Reflection time. How many times a day do you find yourself apologizing? Now, how many times a day are those apologies unnecessary? Go on, count them up. I’ll wait.
Statistically, the chances are (especially if you’re a woman) extremely high that you’ve apologized needlessly many times over this week.
– You ask someone for a favor and preface the request with “Sorry to ask” or “Hate to bother you” as though your mere presence is an infringement upon your intended audience’s world.
– You finally deign to offer your opinion in a meeting, but lessen the impact of what would have been an invaluable statement by apologizing for disagreeing with someone else – “Sorry, but I think…”.
People focus on the first words you say and their opinion of those words dictates whether they continue to tune in…or not. By saying, “sorry” you’ve deemed yourself to be unqualified before anyone else had a chance to.

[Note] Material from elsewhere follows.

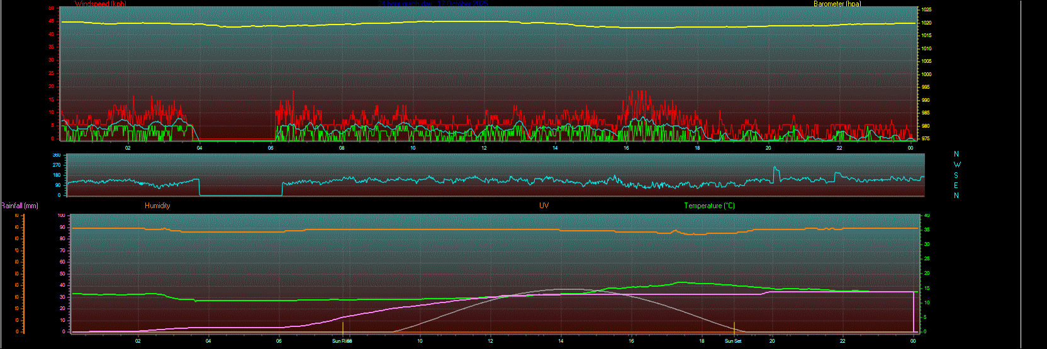
Task: Click the 180 tick on wind direction axis
Action: click(57, 175)
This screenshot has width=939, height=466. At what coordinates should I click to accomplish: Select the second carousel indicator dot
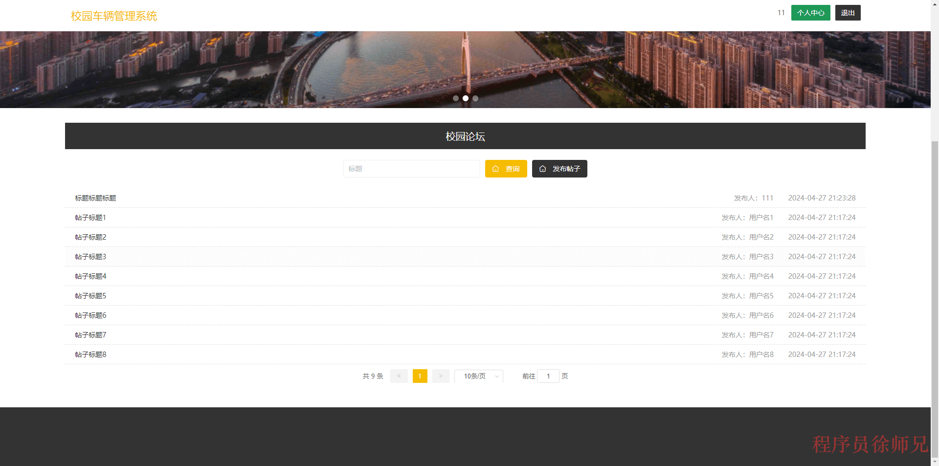coord(465,98)
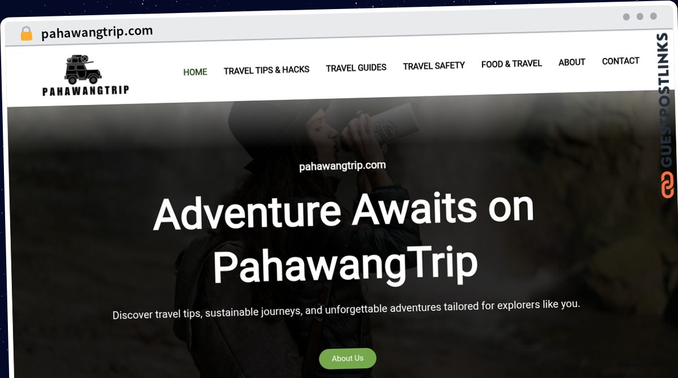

Stop that. Stop apologizing for taking up space.
In fact, I dare you to evict the word “sorry” in its various forms from the forefront of your mind. Give it the boot. Intentionally culture the ability to recognize when you’re truly at fault – and when you’re not.
I know, I know. After using the word for so long, it often slips out automatically. A self-effacing word that rolls right off the tongue before we can catch it. A way to make ourselves seem small and unthreatening. A betrayal by our innate desire to be liked by everyone we meet.
And of course, there are so many ways to say “sorry”:
- Using the word “just”. E.g. “I just wanted to ask”. (Put a big red “X” through that word on the chalkboard in your head.)
- Overuse of the word “please”. Read that email again. If you include a “please” make sure it’s only in there one time.
- Phrasing something that should be a statement, as a question. “Put that toy over there?”
- Adding a lilt in your voice at the end of a statement that makes it seem like what you’re saying is optional. (I like to call this, the invisible question mark).
- Over explaining when a simple “No” will do.
If you’re concerned about being “polite” know there are so many other ways to be cordial without apologizing. Don’t make people overlook you because you’re too busy making yourself small.
My friend, you deserve to be here. Speak boldly – even if you turn out to be wrong.